"The Returnee..."

We are in the middle of a roller coaster of transition. We left Uganda on 1st July, and travelled to visit Dan's family in America... Now we arrive in England, where I have not lived since 1992, almost twenty years ago... I left young free and single, and return with an American husband and two children, aged 11 and 9... I hope to describe the experiences of "the Returnee", with, no doubt, flashbacks to our African life, and commentary from my children along the way...

Monday 14 November 2011

From Cathedral to Kabutwitwi Local Church...

Reading through my last post, about Gloucester Cathedral, I remembered a piece I wrote a couple of years ago at UCU in Jason Mehl's Creative Writing class, - although it was a memory, not fiction - on being in a service in another cathedral and suddenly being transported back in my mind to the tiny mud-brick church I worshipped in when I lived in Zambia. I thought I might include it here, as this is after all about processing my present and past, comparing the life I live in England with the myriad African images with which my brain is stuffed!

So here it is...

"My hands rest each side of me, fingertips feeling the smooth mahogany pew. I am in the chancel of Exeter Cathedral, with two of my family and just a few well-dressed others. We are sitting smartly, upright, politely spaced apart, waiting for the service to begin. The air is cool and bright, light pouring in from the clear tall windows and reflecting off the pale golden-grey stonework which soars up above. Looking down through gaps in the ornate screen, through the length of the cathedral you can see tourists wandering, and on out through the distant arched west door, a framed glimpse of the green grass scattered with people in miniature sitting in the sunshine, tiny pigeons pecking about, a dog running. The pew is smooth and hard, and the pew ends are beautifully carved, and the wood gives off a scent of sweet polish, but behind it is the peppery hint of aged hymn books. Soft organ music is playing, mellow breathy chords flowing and melding. You can hear the tourists whisper to each other, their murmurs are amplified somehow and rise through the music until a verger approaches them gesturing towards the chancel.

Then you hear rustling of robes, the brushing of soft footsteps on ancient stones, and the choir enters the nave. Quiet still faces above gathered white cloth. The organ crescendos and the boys begin to sing, pure notes which cut the air. A broad ray of sunlight just then flows in through the windows, dust motes flickering, golden. It is all beautiful, controlled, choreographed, beautiful, and holy.

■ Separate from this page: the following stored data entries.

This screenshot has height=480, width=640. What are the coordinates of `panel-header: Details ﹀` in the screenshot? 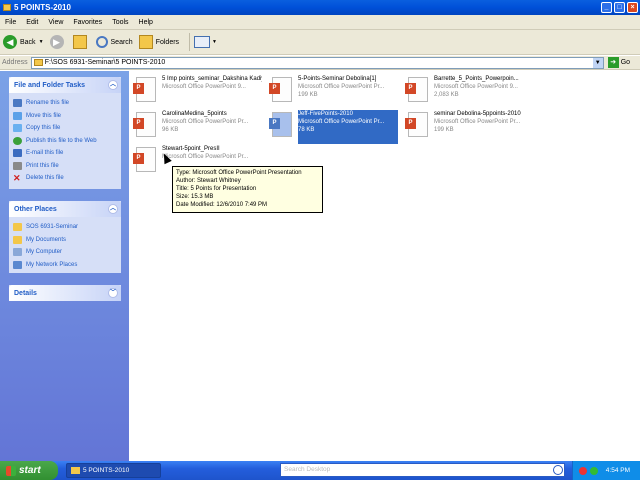 It's located at (65, 293).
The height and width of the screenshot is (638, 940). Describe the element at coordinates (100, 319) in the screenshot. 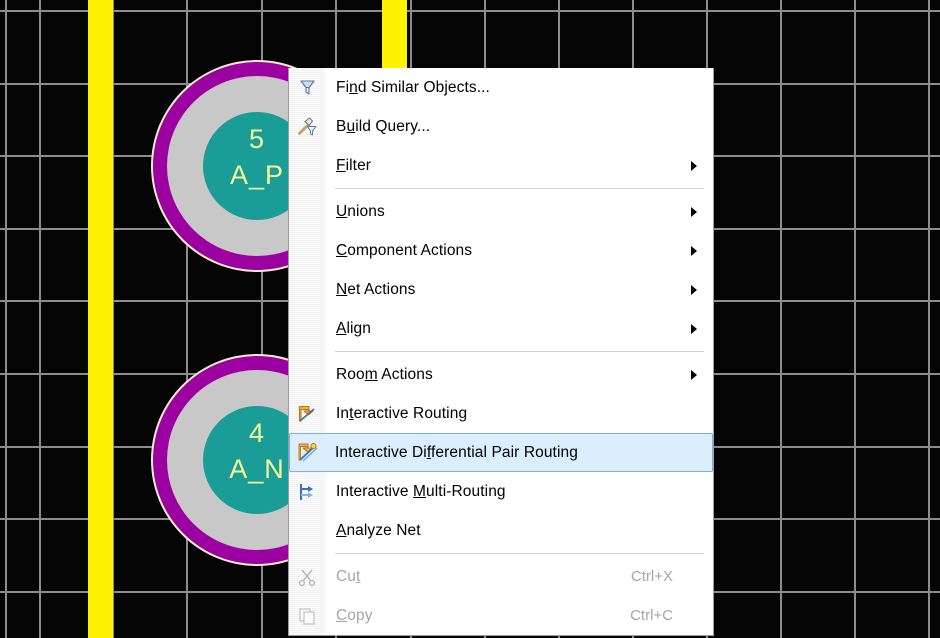

I see `trace-left-vertical` at that location.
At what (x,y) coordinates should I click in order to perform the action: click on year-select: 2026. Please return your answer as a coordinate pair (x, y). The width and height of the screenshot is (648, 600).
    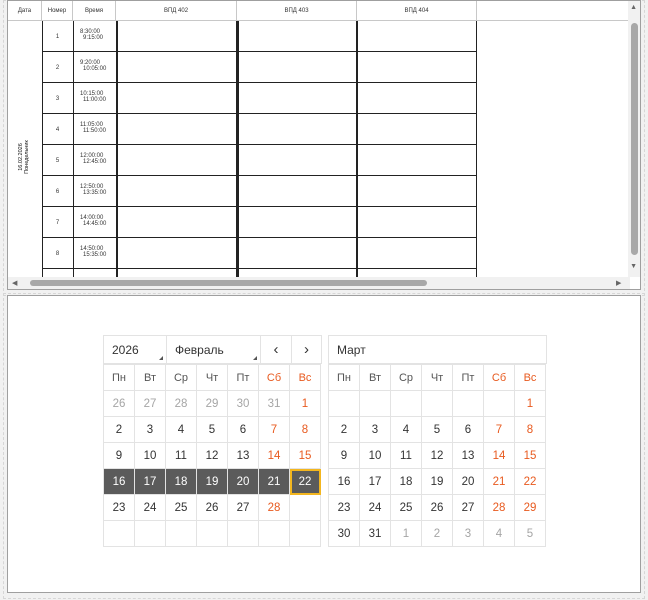
    Looking at the image, I should click on (136, 350).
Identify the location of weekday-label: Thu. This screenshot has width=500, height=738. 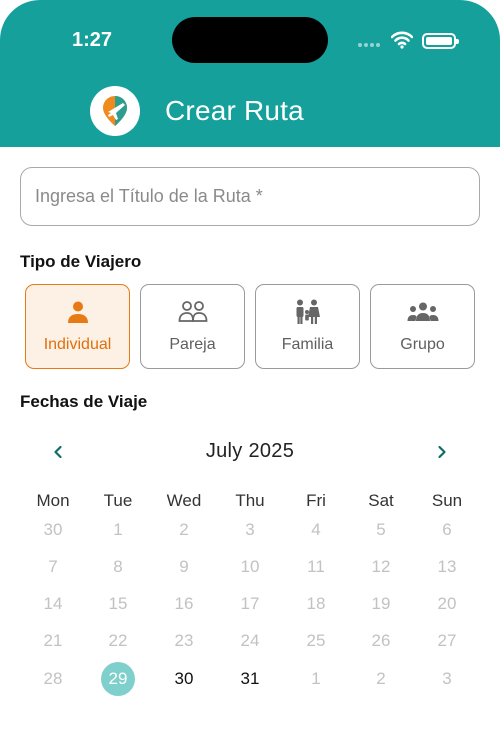
(250, 500).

I am newly back from Zambia, from worshipping in a small dimsy mud church, squashed on a low bench with hundreds of others squeezed in there, our knees pressed against the backs of the people in front of us, smelling each others sweat from the hot dusty walk, but all wearing our best cotton worn-out clothes. You looked out through roughly square holes for windows and could see bright green bush, vibrant blue sky, red mud houses with tawny thatched roofs. We sang low African hymns accompanied by home-made dried-grass shakers, a choir of thin brown ladies with bright scarves over their hair, swaying their hips and elbows in time to the music, to and fro. Beside me a grandmother, wrinkled skin stretched over high cheekbones, carried in a printed cloth on her back her sick daughter’s tiny baby. She used to sling the baby round to her front to suckle it only for comfort – no milk. It was dim in the church, the walls were mud with a low tin roof above, so hot, and in the front was a lumpy blackboard chalked with the numbers of people who had congregated  last week, how many had been late, what little money had been collected. The music was rhythmic, repetitive, beautiful. I felt so uplifted there.

I feel uplifted and holy in both settings. I am trying to understand why two such opposite sensory experiences can both overwhelm me with God. In the cathedral God is glorified in the perfection of  the architecture, the brilliance of the choral music, the talent of the  daily-rehearsed choir boys selected for the purity of their voices. The cathedral is kept polished, clean, light pours in, visitors show respect and reverence.

In Kabutwitwi local church, yes the dirt floor is swept, and so is the dusty ground outside. People come dressed in their best, even carrying their shoes on their heads to church and putting them on at the door, so as not to muddy them on the way. Although the building is simple and rough, the sheer brightness and colour of nature all about and of the printed clothes, and on the faces of all those who come and squeeze in there together, make the brown mud walls and floor and rough wooden benches irrelevant, out of sight.

I feel privileged to be a worshipper at Kabutwitwi, to share afterwards in the sour maize drink from an orange plastic beaker even though I can’t bear its taste. Equally but differently I feel privileged in the cathedral to share in the hundreds of years of history of perfection of worship.

Which does God prefer? I believe the externals which play upon my senses and stir my spirituality don’t mean much to Him, if anything at all. I am there, and so are the others, and that is what He is pleased about."